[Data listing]
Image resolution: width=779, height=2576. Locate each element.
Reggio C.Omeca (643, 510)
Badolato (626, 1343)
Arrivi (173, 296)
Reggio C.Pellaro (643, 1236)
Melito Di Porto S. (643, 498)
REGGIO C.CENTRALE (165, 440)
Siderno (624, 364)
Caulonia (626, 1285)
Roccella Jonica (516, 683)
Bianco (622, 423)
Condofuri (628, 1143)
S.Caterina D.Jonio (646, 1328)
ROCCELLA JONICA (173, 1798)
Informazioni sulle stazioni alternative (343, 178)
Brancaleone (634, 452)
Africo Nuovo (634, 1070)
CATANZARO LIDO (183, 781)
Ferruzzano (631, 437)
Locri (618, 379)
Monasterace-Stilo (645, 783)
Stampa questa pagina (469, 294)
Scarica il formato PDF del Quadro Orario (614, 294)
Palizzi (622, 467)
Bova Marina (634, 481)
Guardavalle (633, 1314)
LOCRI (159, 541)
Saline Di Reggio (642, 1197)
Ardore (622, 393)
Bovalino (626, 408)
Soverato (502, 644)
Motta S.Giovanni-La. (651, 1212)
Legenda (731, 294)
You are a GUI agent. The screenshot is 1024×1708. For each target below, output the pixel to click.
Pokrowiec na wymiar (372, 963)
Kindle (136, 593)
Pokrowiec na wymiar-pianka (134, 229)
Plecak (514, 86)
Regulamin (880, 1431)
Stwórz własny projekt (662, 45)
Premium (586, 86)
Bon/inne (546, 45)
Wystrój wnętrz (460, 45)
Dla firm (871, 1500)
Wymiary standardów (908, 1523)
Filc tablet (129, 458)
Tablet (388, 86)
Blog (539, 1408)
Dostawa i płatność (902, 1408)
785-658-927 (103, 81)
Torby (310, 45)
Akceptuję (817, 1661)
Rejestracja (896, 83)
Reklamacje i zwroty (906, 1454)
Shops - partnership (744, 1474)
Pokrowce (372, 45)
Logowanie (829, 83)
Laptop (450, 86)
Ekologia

- _TASK TO COMPLETE_: Output every item above as a numbered list, omitting any blank lines.

- _FINAL RESULT_:
1. Image resolution: width=779, height=2576. Locate each element.
2. Reggio C.Omeca (643, 510)
3. Badolato (626, 1343)
4. Arrivi (173, 296)
5. Reggio C.Pellaro (643, 1236)
6. Melito Di Porto S. (643, 498)
7. REGGIO C.CENTRALE (165, 440)
8. Siderno (624, 364)
9. Caulonia (626, 1285)
10. Roccella Jonica (516, 683)
11. Bianco (622, 423)
12. Condofuri (628, 1143)
13. S.Caterina D.Jonio (646, 1328)
14. ROCCELLA JONICA (173, 1798)
15. Informazioni sulle stazioni alternative (343, 178)
16. Brancaleone (634, 452)
17. Africo Nuovo (634, 1070)
18. CATANZARO LIDO (183, 781)
19. Ferruzzano (631, 437)
20. Locri (618, 379)
21. Monasterace-Stilo (645, 783)
22. Stampa questa pagina (469, 294)
23. Scarica il formato PDF del Quadro Orario (614, 294)
24. Palizzi (622, 467)
25. Bova Marina (634, 481)
26. Guardavalle (633, 1314)
27. LOCRI (159, 541)
28. Saline Di Reggio (642, 1197)
29. Ardore (622, 393)
30. Bovalino (626, 408)
31. Soverato (502, 644)
32. Motta S.Giovanni-La. (651, 1212)
33. Legenda (731, 294)
34. You are a GUI agent. The screenshot is 1024×1708. For each target below, output the pixel to click.
35. Pokrowiec na wymiar (372, 963)
36. Kindle (136, 593)
37. Pokrowiec na wymiar-pianka (134, 229)
38. Plecak (514, 86)
39. Regulamin (880, 1431)
40. Stwórz własny projekt (662, 45)
41. Premium (586, 86)
42. Bon/inne (546, 45)
43. Wystrój wnętrz (460, 45)
44. Dla firm (871, 1500)
45. Wymiary standardów (908, 1523)
46. Filc tablet (129, 458)
47. Tablet (388, 86)
48. Blog (539, 1408)
49. Dostawa i płatność (902, 1408)
50. 785-658-927 (103, 81)
51. Torby (310, 45)
52. Akceptuję (817, 1661)
53. Rejestracja (896, 83)
54. Reklamacje i zwroty (906, 1454)
55. Shops - partnership (744, 1474)
56. Pokrowce (372, 45)
57. Logowanie (829, 83)
58. Laptop (450, 86)
59. Ekologia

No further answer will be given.